Qualsiasi dato immesso può essere in tal modo agevolmente raccolto dai cybercriminali che hanno orchestrato l’attacco. Uno dei principali scopi di tali attacchi è di ottenere i dati relativi alle carte di credito; un altro scopo è di raccogliere ulteriori informazioni sugli account di posta elettronica, negozi online e istituti finanziari. Per quanto possa apparire elevata, meglio quindi pagare per la tariffa della connessione WiFi “ufficiale” fornita dall’hotel, che è certamente più sicura.
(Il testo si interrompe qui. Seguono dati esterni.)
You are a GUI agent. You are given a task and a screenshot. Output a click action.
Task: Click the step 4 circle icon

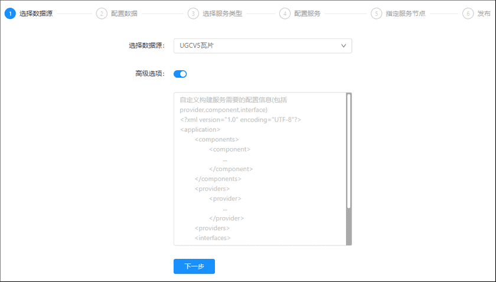click(x=285, y=14)
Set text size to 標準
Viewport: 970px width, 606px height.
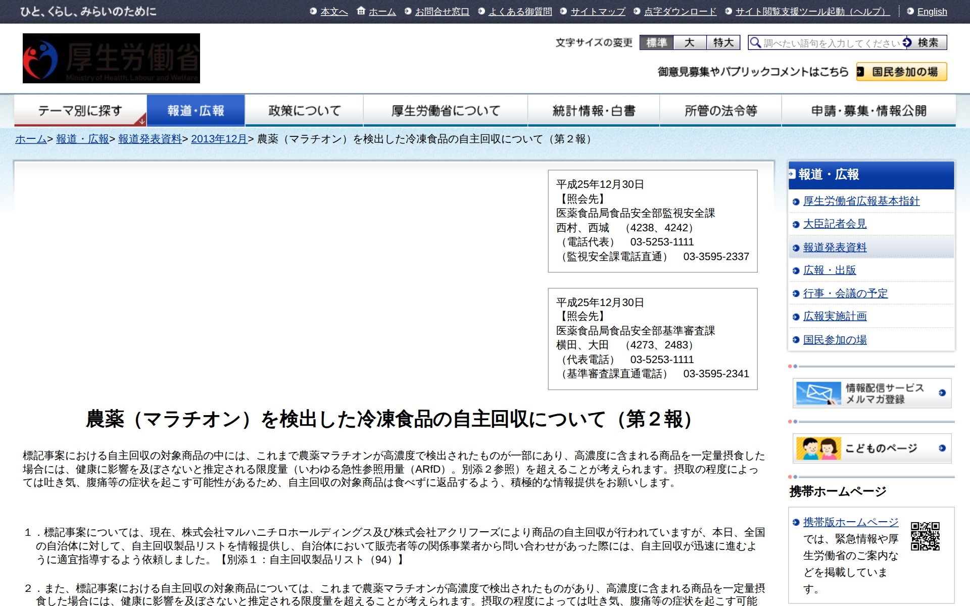(x=656, y=42)
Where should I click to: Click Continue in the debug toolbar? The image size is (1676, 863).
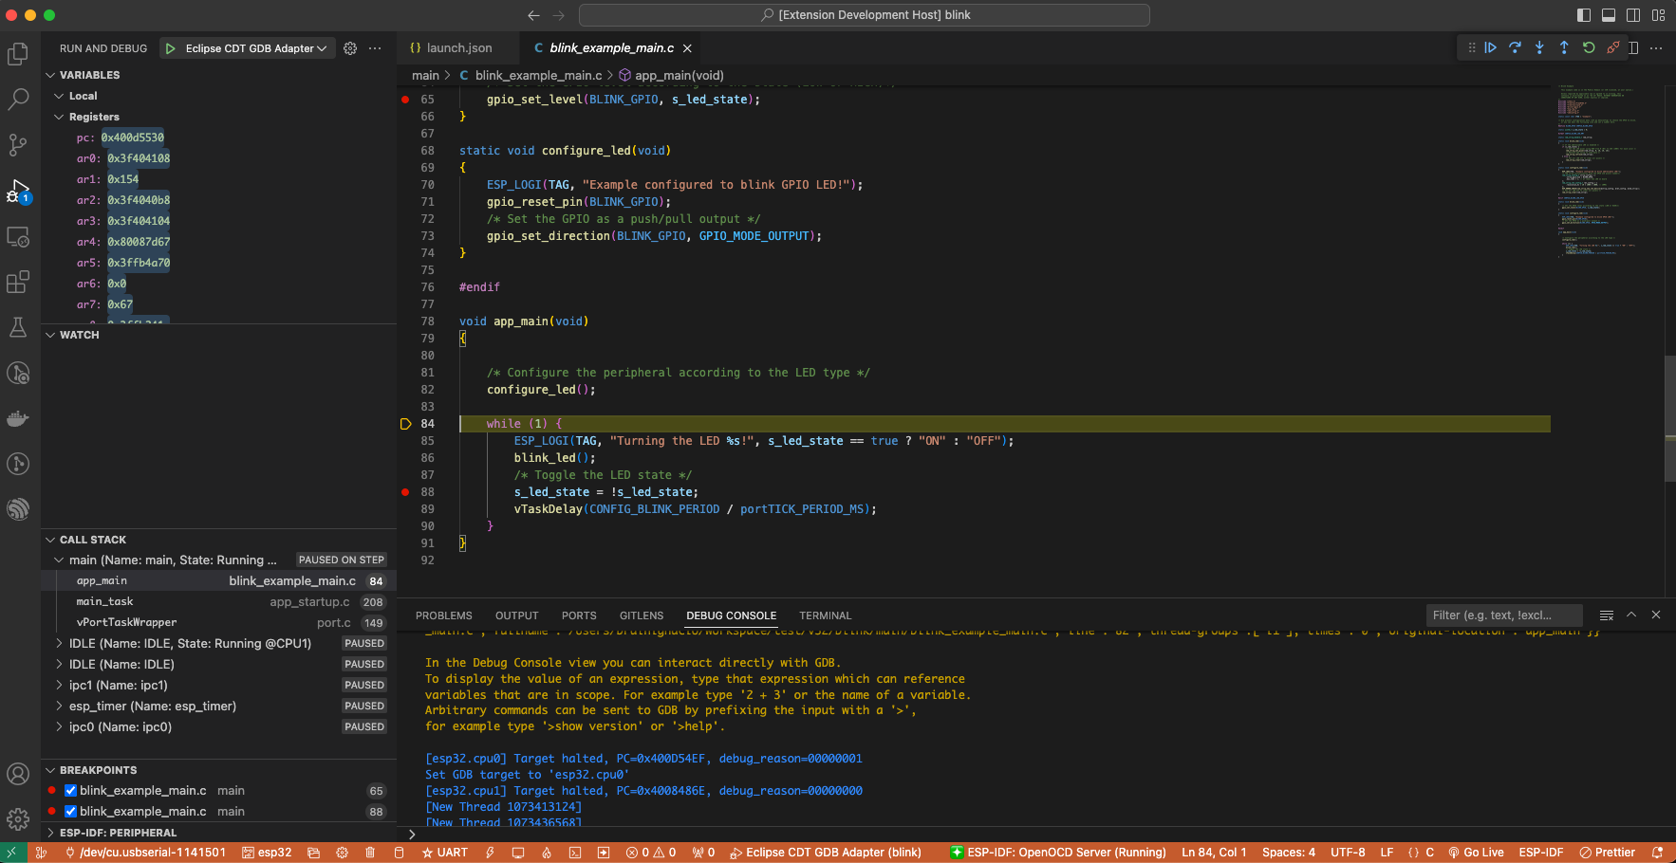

Va però sottolineato che anche le reti perfettamente “legittime” non sono completamente esenti da rischi. Visto che i dati non vengono trasmessi tramite un mezzo fisicamente identificabile, possono essere agevolmente intercettati. In effetti, esistono programmi che possono essere utilizzati proprio per “pescare” direttamente i pacchetti di dati in transito e, nel caso in cui tali pacchetti non risultino criptati, questi programmi sono in grado di interpretarli all’istante, con estrema facilità. Il raggio entro il quale ciò si rivela possibile è determinato sia dall’intensità del segnale emesso dall’access point sia dalla potenza dello standard WiFi utilizzato. Un router WiFi comunemente reperibile in commercio, che utilizzi lo standard 802.11b, è in grado di coprire un raggio di circa 100 metri, con segnale irradiato sfericamente dal dispositivo. Pareti e altri oggetti ridurranno di sicuro il raggio di azione del segnale, ma il servizio non sarà comunque mai circoscritto al solo edificio in cui risiede fisicamente il router. Ciò significa, quindi, che le informazioni possono essere tranquillamente “catturate” anche dall’esterno dell’edificio, per esempio dalla strada prospiciente.
Molti dei programmi conosciuti come “sniffer” includono anche funzioni atte a interpretare i dati criptati con tecnologia SSL; ciò significa, quindi, che non può essere garantita neppure la perfetta integrità delle cosiddette connessioni “sicure”. Anche un metodo di criptaggio particolarmente solido e sofisticato può dunque essere agevolmente eluso dai cybercriminali, magari producendo solo un piccolo sforzo in più, proprio mentre la “vittima”, cullata da una falsa ed apparente sensazione di sicurezza, esegue una transazione bancaria online, oppure controlla il proprio account di posta elettronica.
Secondo Christian Funk, il modo migliore per crittografare e creare un “tunnel” sicuro per i propri dati, è utilizzare una VPN (Virtual Private Network). Chi non possedesse un servizio VPN aziendale, può utilizzare uno dei tanti servizi VPN disponibili sul mercato. L’esperto di Kaspersky Lab sottolinea, infine, l’importanza di avere attiva una protezione antivirus completa, in cui, oltre al classico scanner antivirus, siano presenti anche un firewall e un modulo per il controllo delle attività delle applicazioni.